Captivating Facts About Hostage Situations
“I didn't want to accept that people would forget me, that the government wouldn't do anything to negotiate our freedom. After a year, I came to understand that not only had one year passed, many more would come.”—Ingrid Betancourt
Death eventually calls on everyone, but most of us fear and fight it until our dying breaths.
Perhaps this is why we find hostage movies so gripping—we understand the fear of potential impending death and live vicariously through the captives who manage to narrowly escape it.
And, of course, Hollywood is bound to toss in a little Stockholm syndrome romance for good measure. Because if there’s one thing that resonates more with humans than death, it’s love.
But what are actual, real life hostage situations like? The truth is a lot more tedious, painful, and dehumanizing for those involved than Hollywood makes it out to be.
Hostages can be kept for years at a time without being able to speak to others or see where they are, and most go unreported.
Here is a list of 24 true facts about the heroism of hostage negotiators, the traumatic experiences of captives, and the gripping details of rescue missions.
“If we remain hostage to our past, then we will go nowhere.”—Shehbaz Sharif
Hostage Situations Facts
24. White House to the Rescue
Since its founding in 2015, the White House’s Hostage Recovery Fusion Cell has assisted in the release of about 100 hostages by coordinating hostage recovery operations. About 25 of those hostages had been held by terrorist groups.
23. No Pain, No Gain
Wherever there is tragedy, there is also someone profiting off it. In the case of hostage situations, the ones profiting are the hostage insurance brokers.
They make their money by offering consulting and kidnap and ransom insurance to big companies who are worried their employees might be at risk.
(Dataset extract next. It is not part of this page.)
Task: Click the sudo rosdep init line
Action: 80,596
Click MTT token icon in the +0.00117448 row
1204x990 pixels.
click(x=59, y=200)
Kidnap and ransom insurance can cost a large, international company tens of thousands of dollars–sometimes even more money than just paying a ransom outright.
22. Fear of the Unknown
During the Iran hostage crisis of 1979, 52 hostages were kept in the American embassy in Tehran for over a year by group of Iranian students. They were humiliated by their captors.
They were forced to remain silent, to wear dirty clothes, and to listen to ridicule while they were blindfolded. Worst of all, the hostages did not know how long they would be held or what their captors would to do them while they were there.